### ASSIGNMENT
Count up the lines holding "agent" in the material, then reply with only the number.

### INFORMATION SHOWN

*** Block opens ***

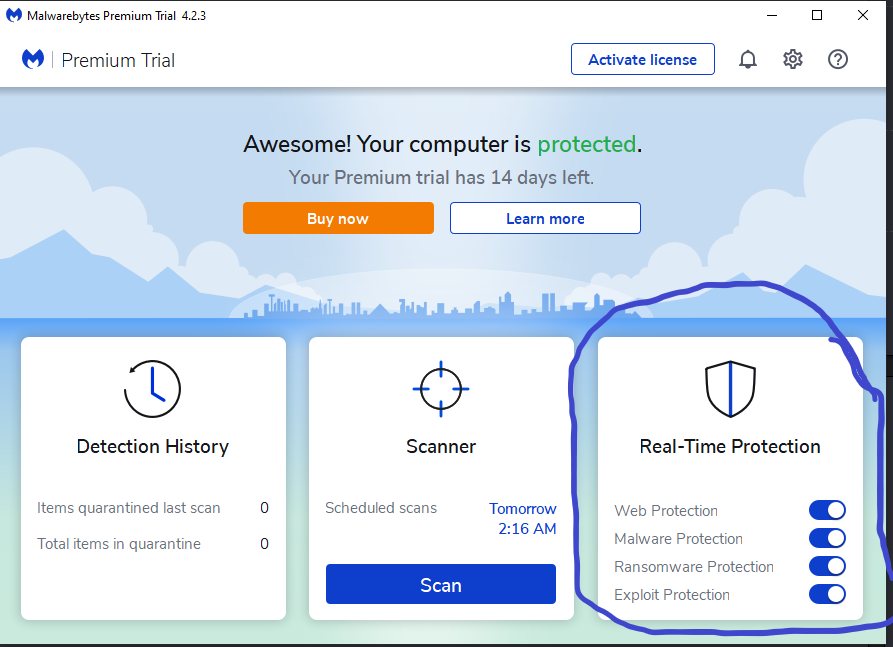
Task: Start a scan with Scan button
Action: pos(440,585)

*** Block closes ***
*** Block opens ***

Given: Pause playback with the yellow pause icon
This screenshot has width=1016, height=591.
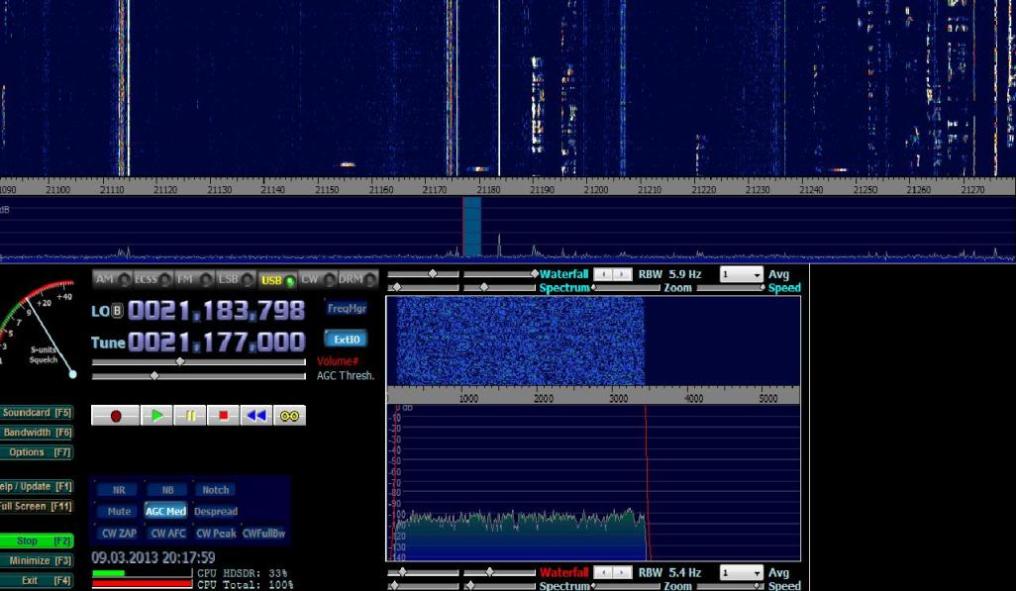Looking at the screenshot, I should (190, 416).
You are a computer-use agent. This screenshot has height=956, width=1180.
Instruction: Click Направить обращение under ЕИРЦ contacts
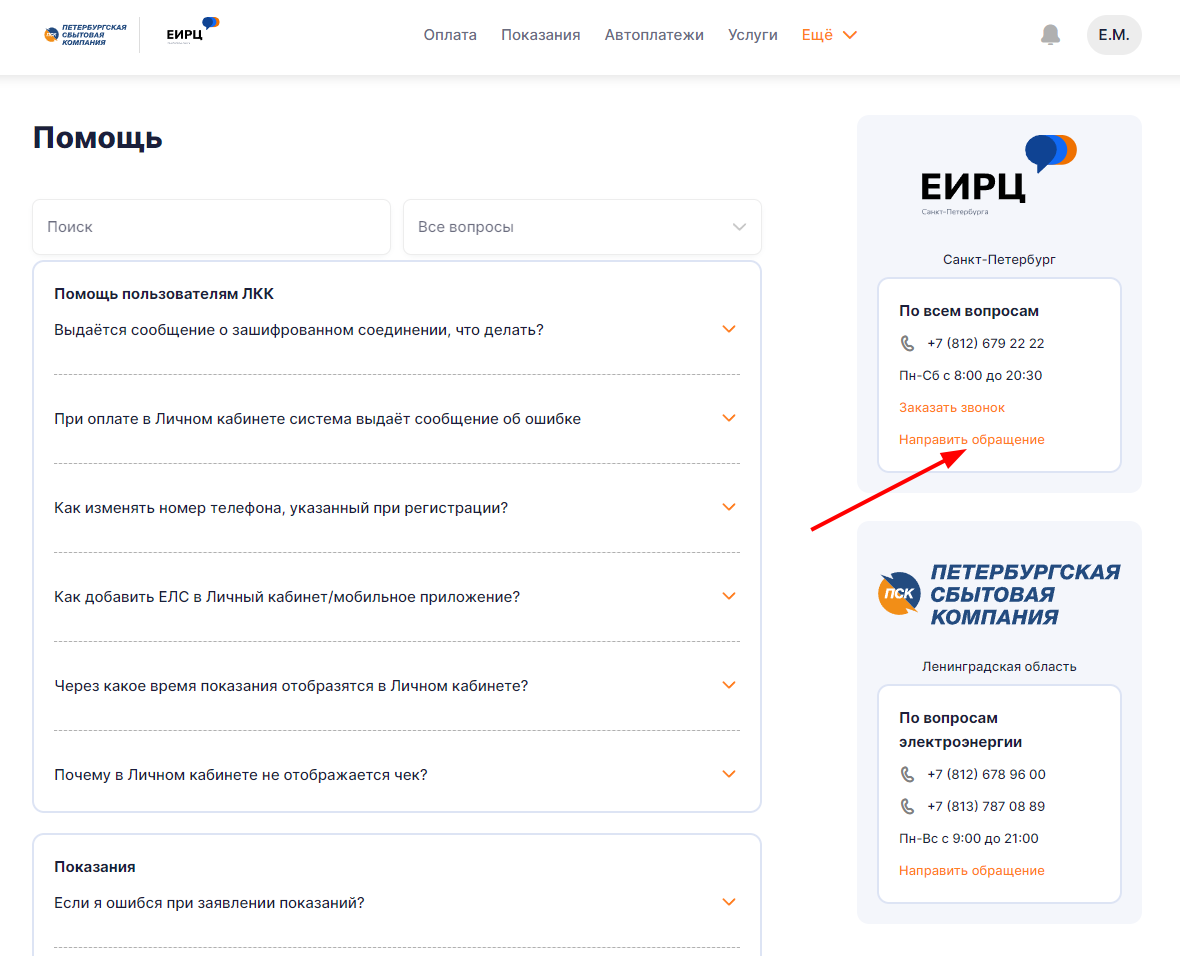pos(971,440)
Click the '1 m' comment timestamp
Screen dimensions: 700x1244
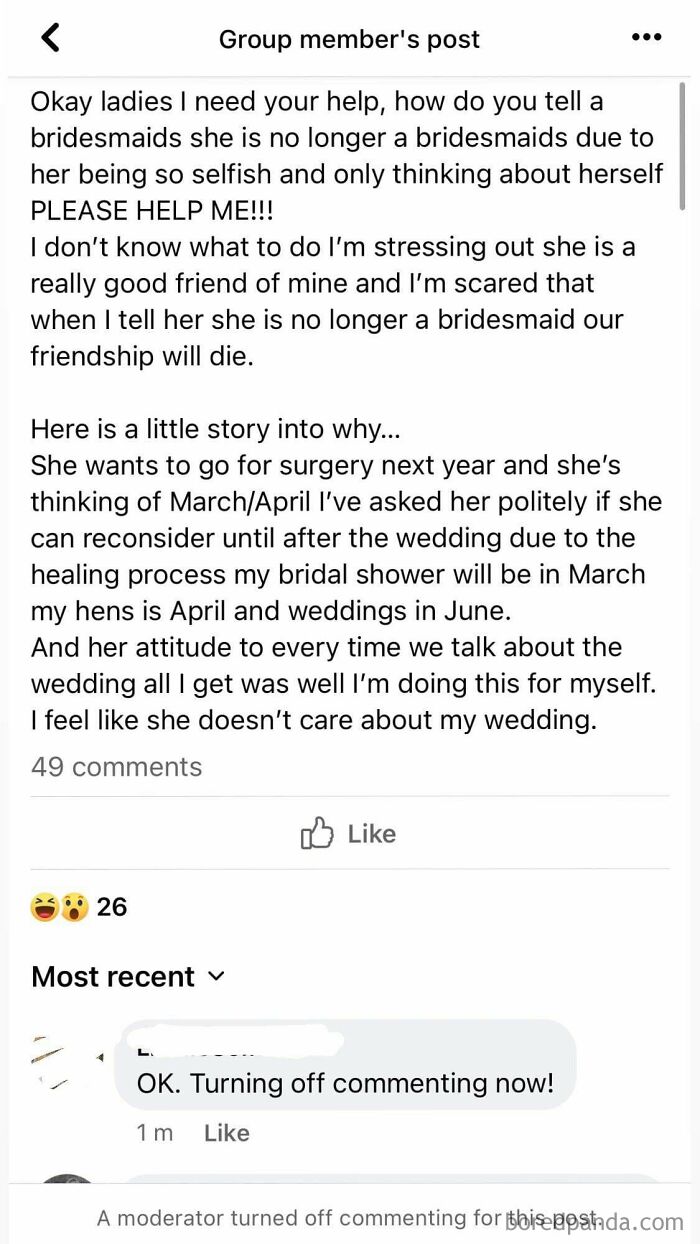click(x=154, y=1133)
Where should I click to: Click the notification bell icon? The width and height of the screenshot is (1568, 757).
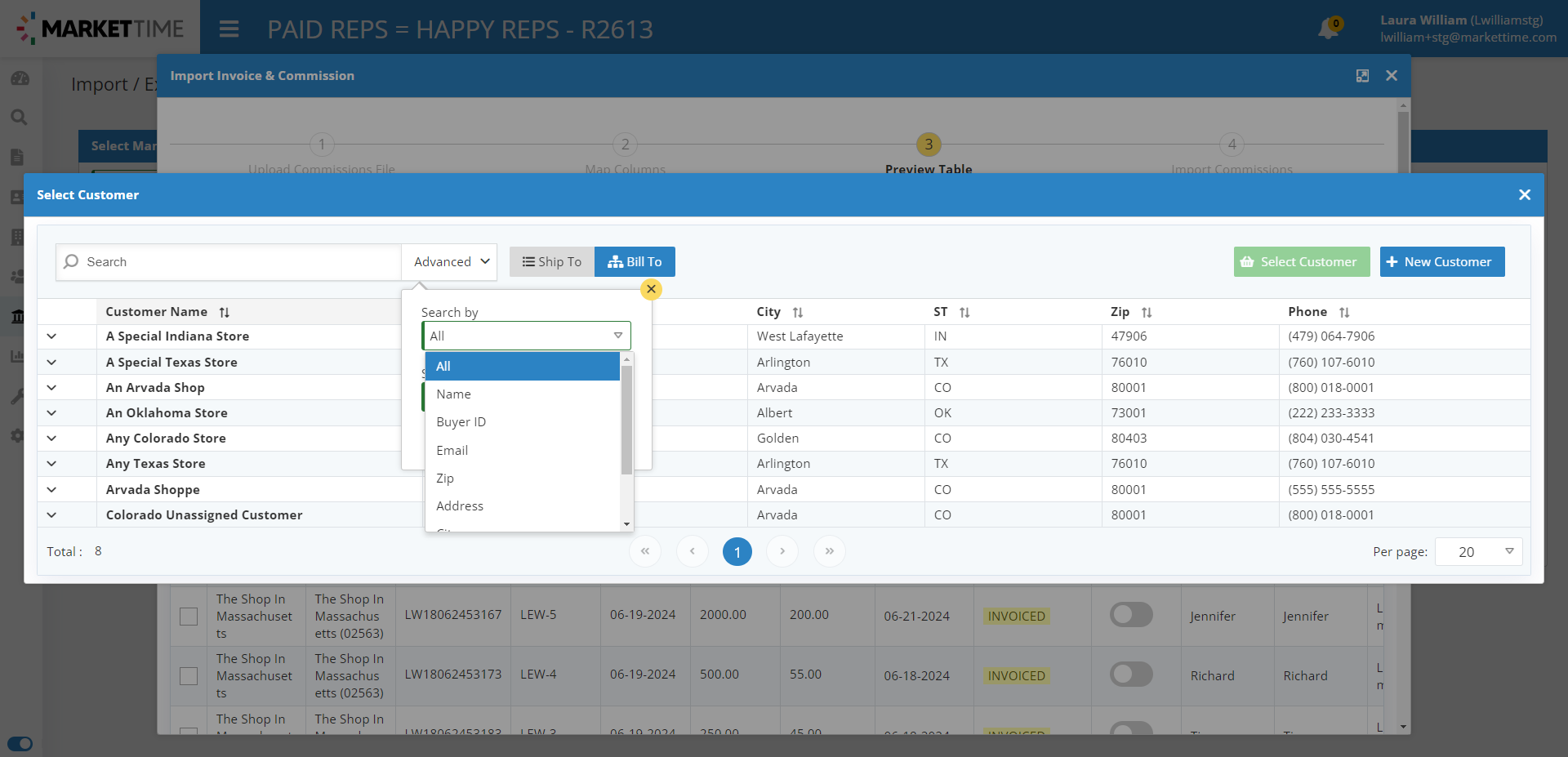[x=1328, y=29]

*** Block closes ***
*** Block opens ***

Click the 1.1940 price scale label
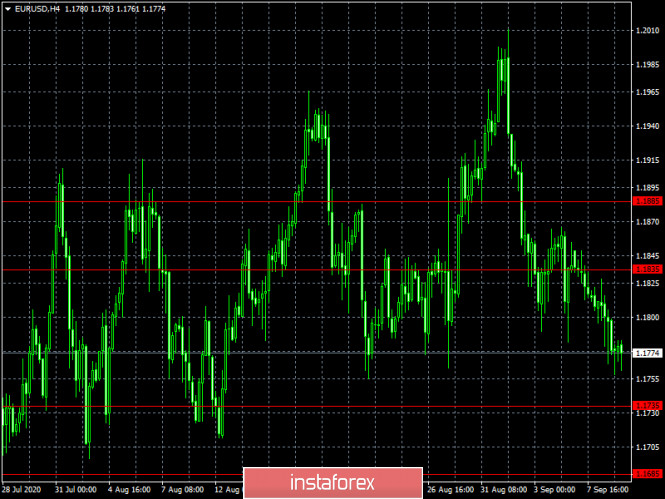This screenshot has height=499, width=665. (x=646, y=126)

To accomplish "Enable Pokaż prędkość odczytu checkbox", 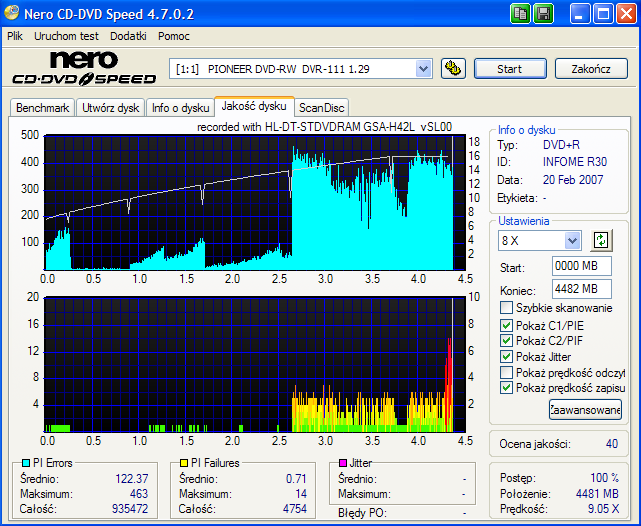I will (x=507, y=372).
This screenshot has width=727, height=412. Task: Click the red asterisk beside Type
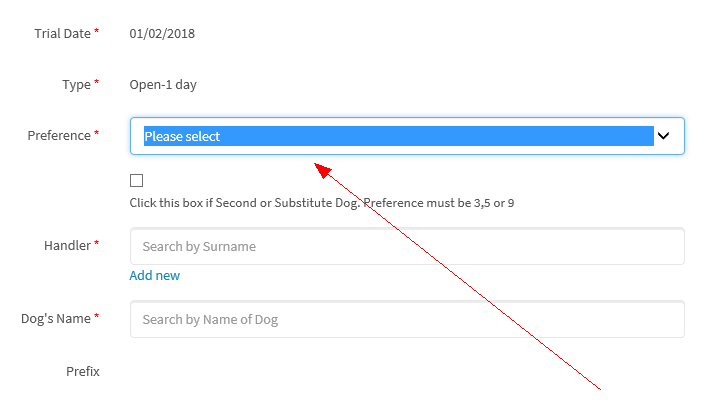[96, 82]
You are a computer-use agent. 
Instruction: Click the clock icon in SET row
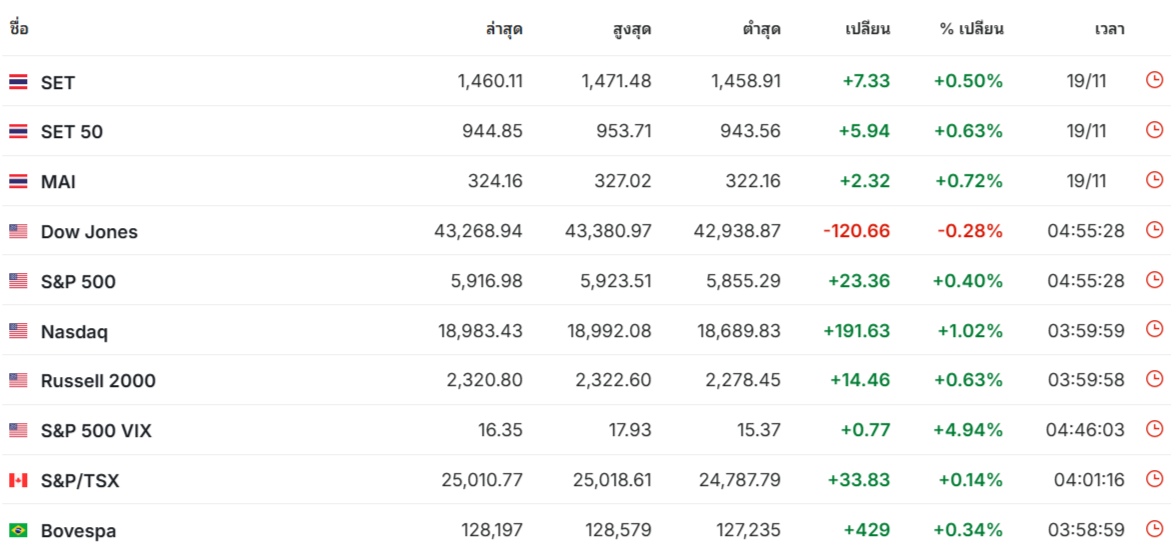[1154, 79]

*** Block closes ***

### RESULT BELOW
2